Efforts by Westinghouse and SCE&G to construct two Westinghouse AP1000 reactors near Jenkinsville, SC, faced years of problems from the beginning of construction in 2008 to project collapse on July 31, 2017. Two SCE&G officials have been sentenced to prison for their role in the bungled project and one Westinghouse official received 6-months home detention, all sentenced by the same judge.
Benjamin, former senior vice president with the Westinghouse Electric Company (WEC) in charge of new nuclear reactor construction for the company, was originally charged in 2021 by the U.S Attorney “in a federal indictment with sixteen felony counts including conspiracy, wire fraud, securities fraud, and causing a publicly-traded company to keep a false record.” In December 2023, Mr.
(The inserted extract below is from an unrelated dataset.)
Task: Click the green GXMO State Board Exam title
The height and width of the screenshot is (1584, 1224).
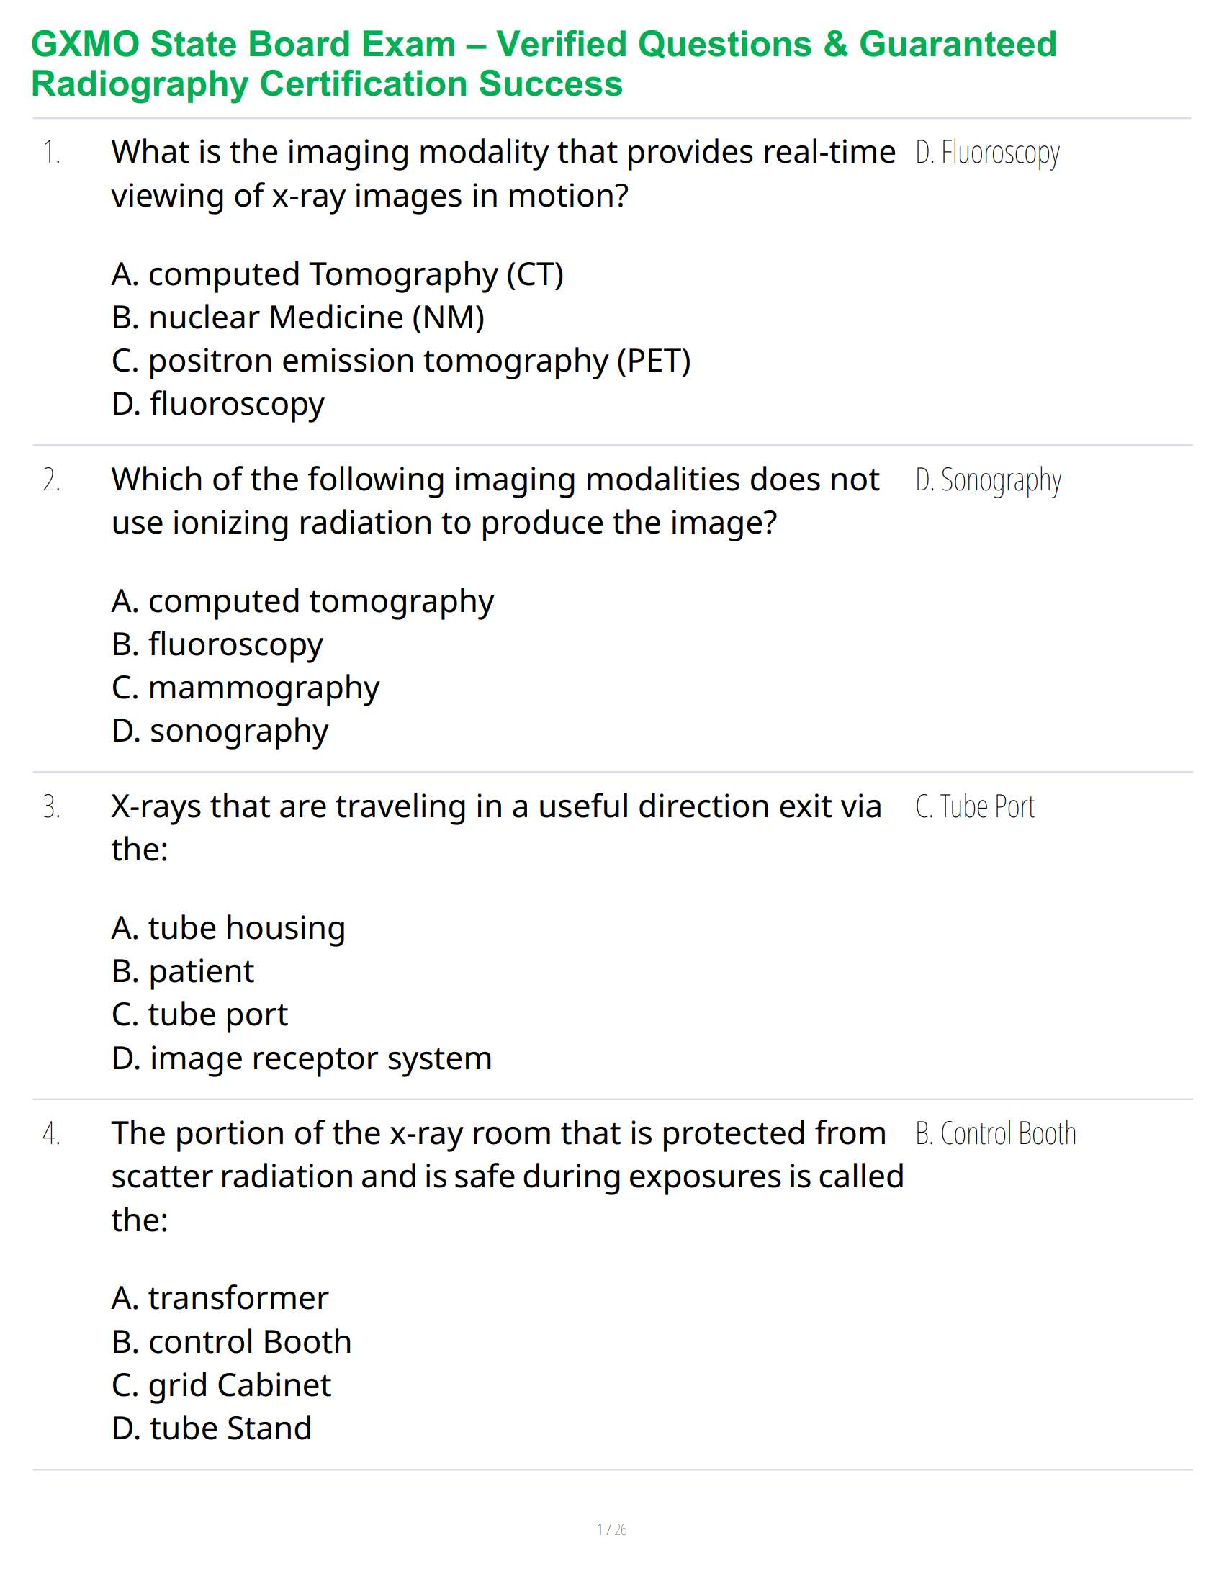Action: tap(543, 64)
Benjamin pleaded guilty to a single felony.
Friends of the Earth (FOE), public interest intervenor in the case before the before the South Carolina Public Service Commission, warned from the official start of the project in 2008 - in PSC docket 2008-196-E – that “the cost of the reactor project will be astronomical and, given current indicators, likely to spiral out of control.” That warning and subsequent information from FOE proved to be prescient but was unfortunately ignored at every turn.
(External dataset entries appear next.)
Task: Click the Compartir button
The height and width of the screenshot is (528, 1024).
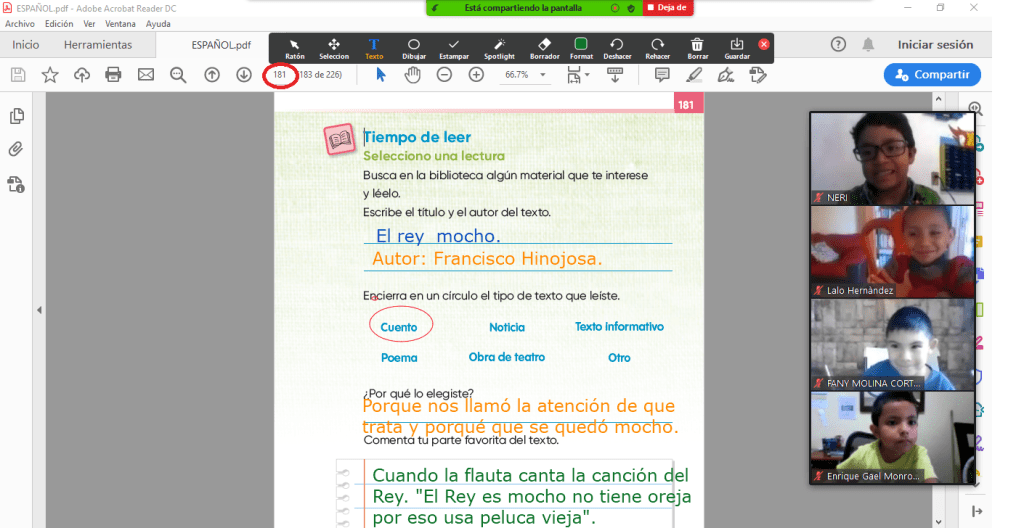Action: pyautogui.click(x=931, y=75)
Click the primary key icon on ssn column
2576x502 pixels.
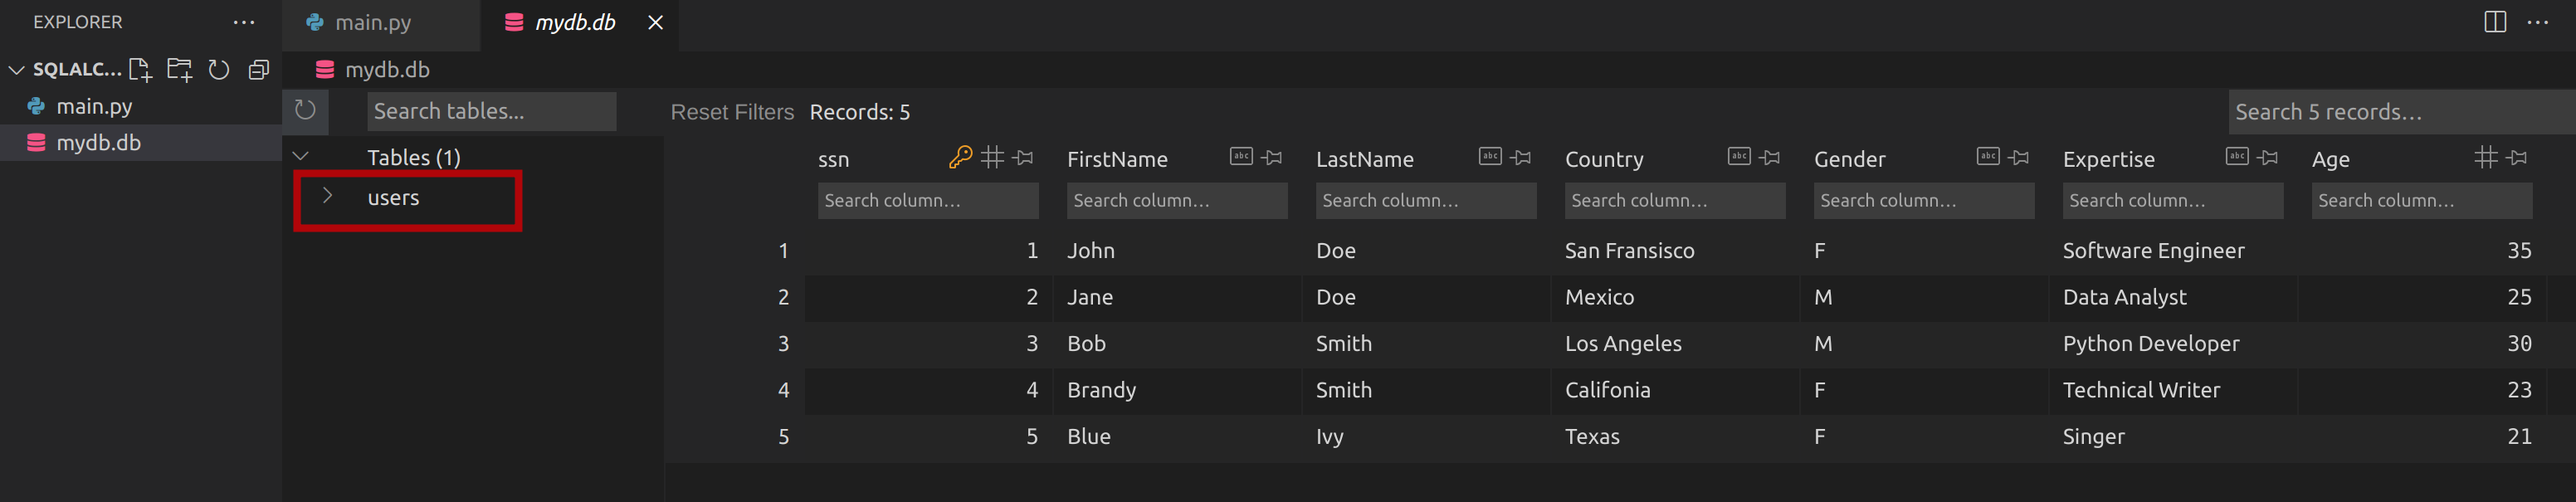(960, 157)
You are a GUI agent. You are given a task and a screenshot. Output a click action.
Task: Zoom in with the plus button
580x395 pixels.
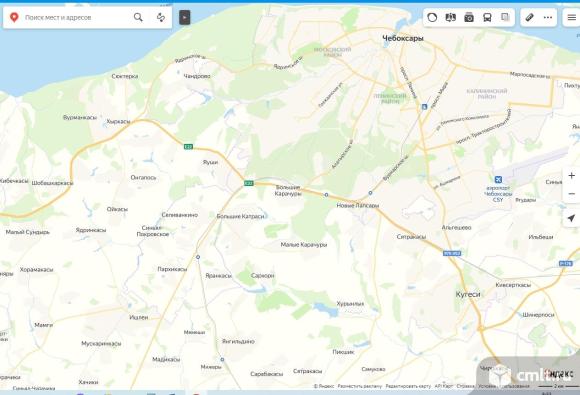(x=571, y=175)
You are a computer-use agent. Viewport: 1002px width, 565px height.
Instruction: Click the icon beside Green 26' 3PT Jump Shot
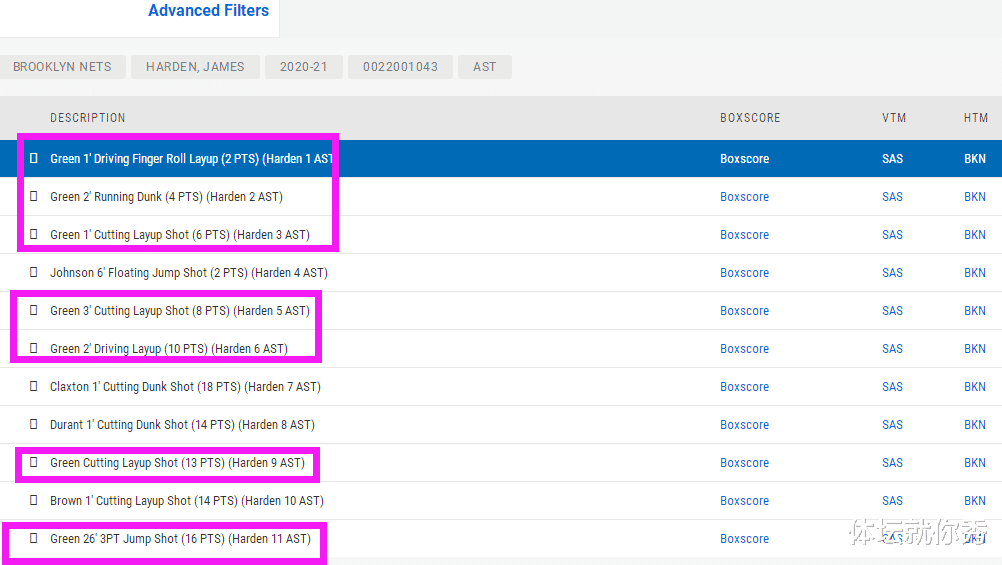[x=34, y=539]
To their own eventual demise, PSC regulators played along with cover-up of problems and approved nine rate hikes for the project between 2009 and 2017, exploiting electricity customers put on the hook by an unjust law (Baseload Review Act) passed by the S.C. legislature in 2007. Though the exact amount spent on the project is being withheld from the public, it appears that around $12 billion has been spent to date, with the cost going up monthly.
In January 2019, the PSC approved takeover of SCE&G by Dominion Energy and saddled ratepayers with $2.3 billion in costs, to be paid over 20 years. As of December 2023, customers were paying 5.6% of the monthly bill for the defunct V.C. Summer project, as revealed in a S.C. Office of Regulatory Staff document obtained by Savannah River Site Watch via a Freedom of Information Act request. SRS Watch, a non-profit public-interest group founded in 2014 to monitor the U.S. Department of Energy’s Savannah River Site nuclear weapons facility, cooperated with Friends of the Earth and the South Carolina Chapter of the Sierra Club in monitoring the ill-fated V.C. Summer project on behalf of the public.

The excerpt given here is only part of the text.